*EXTRACT PROVIDED*:

--- --- ---

Assuming that using McNemar test for the comparison is correct (but tell me if not), I would also like to get confidence intervals for the overall accuracy (i.e., proportion) difference. Functions for McNemar typically give odds ratios or similar, but that doesn't seem practical for my purpose.
Now, as far as I understand, the McNemar test boils down to a simple proportion test, and therefore I may use the confidence intervals from that proportion test. Consider the following example.
repn = 6
outcomes_A = rep(c(0, 0, 1, 1, 1, 1, 1, 0, 1, 0, 1, 0, 1, 1, 1, 1, 0), repn)
outcomes_B = rep(c(1, 0, 1, 1, 0, 0, 1, 1, 1, 1, 1, 1, 1, 1, 1, 1, 1), repn)
mean(outcomes_A) # proportion (of correct classifications): 0.6470588
mean(outcomes_B) # proportion (of correct classifications): 0.8235294
mydat = xtabs(~outcomes_A + outcomes_B)
mydat
outcomes_B
outcomes_A 0 1
0 6 30
1 12 54
Now, using mcnemar.test(mydat)
gives the same results as using prop.test(mydat[1,2], mydat[2,1]+mydat[1,2])
, but the latter actually provides confidence intervals. However, this is not the confidence interval I want: this confidence interval is for the proportion difference between the "P01
" and "P10
" observations in the conventional matrix input (as above in mydat
). However, I think I can correct this by adjusting the numbers using the proportion of "P01
" and "P10
" observations to all observations.
res = prop.test(mydat[1,2], mydat[2,1]+mydat[1,2])
discr = mydat[2, 1] + mydat[1, 2]
# starting from (res$estimate * discr - (1 - res$estimate) * discr) / sum(mydat)

--- --- ---

*TASK 1*: List every variable name that the McNemar forum post assigns a value to with "=" in its R code.
*TASK 2*: Pick up the McNemar confidence-interval post above right after its last line, and carry the R code and explanation forward.

--- --- ---

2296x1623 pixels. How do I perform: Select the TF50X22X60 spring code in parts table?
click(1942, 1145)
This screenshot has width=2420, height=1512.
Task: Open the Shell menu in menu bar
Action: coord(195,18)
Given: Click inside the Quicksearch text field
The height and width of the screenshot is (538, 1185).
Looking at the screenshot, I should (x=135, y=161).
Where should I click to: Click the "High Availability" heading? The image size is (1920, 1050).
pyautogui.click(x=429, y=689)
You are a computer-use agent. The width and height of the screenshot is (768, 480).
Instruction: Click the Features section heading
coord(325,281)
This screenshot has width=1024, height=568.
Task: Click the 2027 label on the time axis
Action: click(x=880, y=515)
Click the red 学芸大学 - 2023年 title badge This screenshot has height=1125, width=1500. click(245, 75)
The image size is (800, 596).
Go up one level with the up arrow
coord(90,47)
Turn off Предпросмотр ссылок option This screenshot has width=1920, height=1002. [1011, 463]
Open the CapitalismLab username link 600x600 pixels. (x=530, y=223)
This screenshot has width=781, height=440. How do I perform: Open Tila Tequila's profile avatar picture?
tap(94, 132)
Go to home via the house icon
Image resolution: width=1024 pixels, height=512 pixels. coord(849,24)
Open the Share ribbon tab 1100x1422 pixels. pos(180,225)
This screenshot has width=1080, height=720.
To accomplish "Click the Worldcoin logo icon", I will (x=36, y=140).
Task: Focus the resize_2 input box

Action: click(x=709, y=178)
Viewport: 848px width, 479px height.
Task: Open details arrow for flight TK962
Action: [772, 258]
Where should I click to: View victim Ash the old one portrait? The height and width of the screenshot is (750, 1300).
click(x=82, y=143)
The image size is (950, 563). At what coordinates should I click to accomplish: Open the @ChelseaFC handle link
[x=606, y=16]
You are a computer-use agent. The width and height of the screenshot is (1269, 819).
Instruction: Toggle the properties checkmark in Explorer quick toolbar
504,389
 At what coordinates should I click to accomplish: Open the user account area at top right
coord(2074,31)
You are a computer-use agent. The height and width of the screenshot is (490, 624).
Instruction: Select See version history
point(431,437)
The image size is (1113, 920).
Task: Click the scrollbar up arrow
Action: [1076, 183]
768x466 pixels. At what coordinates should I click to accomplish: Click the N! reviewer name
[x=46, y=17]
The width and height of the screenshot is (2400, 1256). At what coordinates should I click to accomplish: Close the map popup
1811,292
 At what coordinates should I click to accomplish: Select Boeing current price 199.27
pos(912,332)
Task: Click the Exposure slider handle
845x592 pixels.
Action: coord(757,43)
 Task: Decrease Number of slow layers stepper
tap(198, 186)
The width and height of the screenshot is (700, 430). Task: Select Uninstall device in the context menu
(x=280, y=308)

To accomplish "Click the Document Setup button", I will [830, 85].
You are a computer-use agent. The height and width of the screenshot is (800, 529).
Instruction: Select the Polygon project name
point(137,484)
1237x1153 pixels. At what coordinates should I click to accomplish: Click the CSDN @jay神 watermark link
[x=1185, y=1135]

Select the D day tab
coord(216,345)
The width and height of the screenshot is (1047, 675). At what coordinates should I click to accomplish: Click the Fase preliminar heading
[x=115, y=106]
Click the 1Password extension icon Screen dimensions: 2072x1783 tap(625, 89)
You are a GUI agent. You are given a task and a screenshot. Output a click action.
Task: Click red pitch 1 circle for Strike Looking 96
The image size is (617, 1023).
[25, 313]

--- --- ---

*WRITTEN RESPONSE 1*: repn, outcomes_A, outcomes_B, mydat, res, discr

*WRITTEN RESPONSE 2*:
(res$estimate * 2 - 1) * discr / sum(mydat) # difference
(res$conf.int[1] * 2 - 1) * discr / sum(mydat) # lower CI limit
(res$conf.int[2] * 2 - 1) * discr / sum(mydat) # upper CI limit
Which gives a difference of .1764706, 95% CI [.042812, .2781084]. Reassuringly, the calculated difference of .1764706 is identical with the actual proportion (i.e. accuracy rate) difference calculated from the original data: 0.8235294 - 0.6470588 = 0.1764706
I also compared the outcome of this procedure of mine to a MedCalc example, and the CI seems very close, though not the same – but I'd guess it's just because of a slightly different McNemar test variation.
mydat = matrix(c(212, 256, 144, 707), nrow = 2, ncol = 2)
mydat
# p1 = sum(mydat[1,]) / sum(mydat)
# p2 = sum(mydat[,1]) / sum(mydat)
# p1
# p2
# p2-p1
# mcnemar.test(mydat)
res = prop.test(mydat[2,1], mydat[2,1]+mydat[1,2])
discr = mydat[2, 1] + mydat[1, 2]
(res$estimate * 2 - 1) * discr / sum(mydat) # difference
(res$conf.int[1] * 2 - 1) * discr / sum(mydat) # 0.05492 vs. MedCalc's 0.0555
(res$conf.int[2] * 2 - 1) * discr / sum(mydat) # 0.11324 vs. MedCalc's 0.1143
Nonetheless, I'm not sure whether all this reasoning is correct and sensible. So my eventual question: is this an appropriate and ideal procedure for comparing overall accuracy rates and getting their confidence intervals? (And if not, what would be better?)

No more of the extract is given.